→ Requirement
Copy the article below about American Eagle Outfitters' first ESG report word for word, in full.

By: Sharon Edelson | Link to article
American Eagle Outfitters Inc. has unveiled its inaugural environment, social and governance report, dubbed “Building a Better World 2021,” which outlines the progress the retailer has made and sets a series of new goals.
For example, the retailer is committing to setting a long-term net-zero target by 2024; reducing water use per jean by 50% by 2025; sourcing 100% renewable energy for all owned and operated facilities by 2030, and sourcing 100% of cotton, 50% of polyester and 100% of man-made cellulosic fibers more sustainably.
The report comes after last month’s quarterly loss of $42 million, which has been attributed to excess inventory, price increases throughout the supply chain and changing consumer shopping patterns.
The Real Good label, which has sustainability in mind for all facets of design and production, encompasses 95 percent of jeans and more than half of American Eagle and Aerie styles. “We’ll continue to elevate our requirements as we increase our Real Good product styles,” said Michael Rempell, chief operations officer. “Real Good was created to be dynamic – evolving as we work to lessen our impact on the environment and in response to what’s most important to our customers.”

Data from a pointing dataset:
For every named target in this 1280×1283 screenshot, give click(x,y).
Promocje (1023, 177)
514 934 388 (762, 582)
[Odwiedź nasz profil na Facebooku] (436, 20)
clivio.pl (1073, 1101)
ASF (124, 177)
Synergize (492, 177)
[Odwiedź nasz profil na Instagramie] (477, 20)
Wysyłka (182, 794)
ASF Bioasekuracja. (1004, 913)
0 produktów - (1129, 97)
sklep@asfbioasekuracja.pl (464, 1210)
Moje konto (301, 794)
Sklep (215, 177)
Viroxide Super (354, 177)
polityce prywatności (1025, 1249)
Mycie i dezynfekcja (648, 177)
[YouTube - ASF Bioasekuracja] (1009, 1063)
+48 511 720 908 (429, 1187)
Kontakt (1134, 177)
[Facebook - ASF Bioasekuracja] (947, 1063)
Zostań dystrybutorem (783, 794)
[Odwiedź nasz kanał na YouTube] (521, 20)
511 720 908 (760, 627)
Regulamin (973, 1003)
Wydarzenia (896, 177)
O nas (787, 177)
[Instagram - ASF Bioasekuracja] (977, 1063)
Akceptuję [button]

→ Task output
By: Sharon Edelson | Link to article
American Eagle Outfitters Inc. has unveiled its inaugural environment, social and governance report, dubbed “Building a Better World 2021,” which outlines the progress the retailer has made and sets a series of new goals.
For example, the retailer is committing to setting a long-term net-zero target by 2024; reducing water use per jean by 50% by 2025; sourcing 100% renewable energy for all owned and operated facilities by 2030, and sourcing 100% of cotton, 50% of polyester and 100% of man-made cellulosic fibers more sustainably.
The report comes after last month’s quarterly loss of $42 million, which has been attributed to excess inventory, price increases throughout the supply chain and changing consumer shopping patterns.
The Real Good label, which has sustainability in mind for all facets of design and production, encompasses 95 percent of jeans and more than half of American Eagle and Aerie styles. “We’ll continue to elevate our requirements as we increase our Real Good product styles,” said Michael Rempell, chief operations officer. “Real Good was created to be dynamic – evolving as we work to lessen our impact on the environment and in response to what’s most important to our customers.”